Output only the line that contains "Task: Expand the HistoryKeywordUtil tree node" and the lines after it, all verbatim, through the last one below.

▬▬▬▬▬▬

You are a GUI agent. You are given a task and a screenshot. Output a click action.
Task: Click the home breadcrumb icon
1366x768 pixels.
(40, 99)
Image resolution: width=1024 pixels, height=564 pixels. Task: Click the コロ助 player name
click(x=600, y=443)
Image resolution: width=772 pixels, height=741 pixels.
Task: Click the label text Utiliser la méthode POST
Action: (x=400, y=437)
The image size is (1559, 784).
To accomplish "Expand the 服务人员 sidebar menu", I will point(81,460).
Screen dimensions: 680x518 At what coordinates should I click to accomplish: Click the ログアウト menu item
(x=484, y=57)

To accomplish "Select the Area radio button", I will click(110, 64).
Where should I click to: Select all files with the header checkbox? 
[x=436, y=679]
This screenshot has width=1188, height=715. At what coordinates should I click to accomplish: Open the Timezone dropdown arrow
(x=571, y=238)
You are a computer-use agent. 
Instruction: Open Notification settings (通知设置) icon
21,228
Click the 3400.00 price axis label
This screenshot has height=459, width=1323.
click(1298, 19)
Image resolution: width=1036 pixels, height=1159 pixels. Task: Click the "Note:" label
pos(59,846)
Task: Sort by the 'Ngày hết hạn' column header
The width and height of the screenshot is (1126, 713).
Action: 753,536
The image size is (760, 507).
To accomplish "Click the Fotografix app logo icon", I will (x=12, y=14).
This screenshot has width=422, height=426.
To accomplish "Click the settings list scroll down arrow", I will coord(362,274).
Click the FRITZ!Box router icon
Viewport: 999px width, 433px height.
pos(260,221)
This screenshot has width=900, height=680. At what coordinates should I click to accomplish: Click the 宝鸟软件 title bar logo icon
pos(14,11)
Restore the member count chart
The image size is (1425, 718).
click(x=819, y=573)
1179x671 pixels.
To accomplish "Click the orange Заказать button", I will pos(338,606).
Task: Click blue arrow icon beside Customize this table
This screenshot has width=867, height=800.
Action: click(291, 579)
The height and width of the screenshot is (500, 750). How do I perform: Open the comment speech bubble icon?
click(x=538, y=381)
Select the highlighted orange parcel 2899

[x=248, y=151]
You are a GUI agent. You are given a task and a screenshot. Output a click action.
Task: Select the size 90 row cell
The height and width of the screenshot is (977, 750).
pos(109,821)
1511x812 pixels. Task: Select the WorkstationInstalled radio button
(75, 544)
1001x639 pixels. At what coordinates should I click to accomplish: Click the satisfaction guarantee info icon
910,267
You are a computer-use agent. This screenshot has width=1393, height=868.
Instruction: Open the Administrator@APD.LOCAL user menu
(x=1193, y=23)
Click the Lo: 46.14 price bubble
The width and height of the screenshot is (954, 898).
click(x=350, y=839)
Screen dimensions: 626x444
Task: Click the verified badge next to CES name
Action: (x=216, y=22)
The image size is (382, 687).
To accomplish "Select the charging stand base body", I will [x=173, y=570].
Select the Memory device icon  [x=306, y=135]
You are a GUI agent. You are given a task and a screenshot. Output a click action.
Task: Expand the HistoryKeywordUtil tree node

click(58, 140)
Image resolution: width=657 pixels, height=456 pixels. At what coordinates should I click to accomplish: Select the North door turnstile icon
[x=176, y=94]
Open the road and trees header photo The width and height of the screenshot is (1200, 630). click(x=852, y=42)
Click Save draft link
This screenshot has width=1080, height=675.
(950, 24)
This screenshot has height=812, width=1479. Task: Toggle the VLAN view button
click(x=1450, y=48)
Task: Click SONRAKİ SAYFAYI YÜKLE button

▬▬▬▬▬▬

*SOLUTION TO THIS PROBLEM*:
Task: Expand the HistoryKeywordUtil tree node

click(58, 140)
Image resolution: width=657 pixels, height=456 pixels. At what coordinates should I click to accomplish: Select the North door turnstile icon
[x=176, y=94]
Open the road and trees header photo The width and height of the screenshot is (1200, 630). click(x=852, y=42)
Click Save draft link
This screenshot has width=1080, height=675.
(950, 24)
This screenshot has height=812, width=1479. Task: Toggle the VLAN view button
click(x=1450, y=48)
Task: Click SONRAKİ SAYFAYI YÜKLE button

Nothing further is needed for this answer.